Visto tudo isso e mesmo respeitando a recente decisão do Pleno do STF, por 10 a 1, na ADPF 572, que reconheceu a constitucionalidade do Inquérito instaurado de ofício pelo próprio órgão judiciário que o julga e é vítima ao mesmo tempo (Inq-STF 4.871), ainda assim, a uma, não poderia o ministro-relator (juiz natural da investigação) determinar “de ofício”, isto é, sem pedido da PF ou da PGR, qualquer medida de cautela penal.

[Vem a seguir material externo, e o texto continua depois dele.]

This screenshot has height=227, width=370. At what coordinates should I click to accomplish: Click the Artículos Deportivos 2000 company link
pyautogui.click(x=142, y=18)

A duas, não poderia impor uma medida cautelar diversa da prisão que não as mencionadas acima, decorrente do primado da lei, uma vez que não se lhe é dada liberdade de “inventar”, como juiz, medidas cautelares não previstas no Código de Processo Penal reformado pela Lei 12.403/11.
A três: todas as medidas cautelares penais possíveis são de “caráter pessoal”, ou seja, não podem ser impostas a terceiros, como foi feito contra o Facebook e o Twitter, por própria dicção legal e do Texto Constitucional que diz que “a pena não passará da pessoa do condenado”, conforme Art. 5º, XLV, 1ª Parte, da CF/88 (aplicando-se, aqui, analogamente, a mesma regra, com ainda mais razão, à figura do investigado).
Afora isso, qualquer tribunal, juiz ou autoridade brasileira, não têm poderes que excedam o território nacional sobre o qual a Constituição de 1988 impõe a soberania do Estado Brasileiro. Quando o faz, de modo impositivo e unilateral, este movimento é reconhecido, no Direito Internacional Público, como Guerra: e isso só acontece entre estados soberanos e mediante declaração do Chefe de Estado aprovada pelo Congresso Nacional (nos estados democráticos).
Contra “pessoas privadas” não há de ter qualquer eficácia jurídica, ainda que estas tenham sedes, sub sedes, filiais, sucursais ou até franquias e representações no território nacional, desde que não se trate de ato ou fato ocorrido no Brasil e cuja medida decretada possa ser cumprida também dentro do país.
A única possibilidade jurídica de cumprimento de ordem judicial dessa espécie em outro país é o “exequatur”, quando esta é remetida a cada país em que se pretende ver cumprida a decisão e o presidente do tribunal superior ou suprema corte competente, de acordo com o devido processo legal e o direito processual e material estrangeiro, do país de destino, “homologa” essa ordem, concedendo-lhe efeitos internos.
Diante disso, sem ingressar em qualquer polêmica política ou ideológica, tem-se que as medidas cautelares expedidas em ambos os inquéritos “inovadores” tocados pelo STF além de não guardarem previsão legal no Brasil, não têm o condão de obrigar a terceiros, que sejam, o Facebook eo Twitter, em investigações sigilosas contra pessoas físicas cidadãos brasileiros, muito menos de ter a “eficácia transnacional” pretendida. São decisões judiciais “natimortas”, nulas de pleno direito, inexequíveis e inexecutáveis, o que inclui, como efeito secundário, as tais multas impostas pelo descumprimento da referida “decisão judicial”, já que esta não tem validade ou valor jurídico algum, conforme explicado, nem no Direito Interno, nem no Direito Internacional.
Henrique Quintanilha - (Advogado (UFBA), Especialista em Direito do Estado, Mestrado – Direito Público e foi Professor da Faculdade de Direito da UFBA até 2013).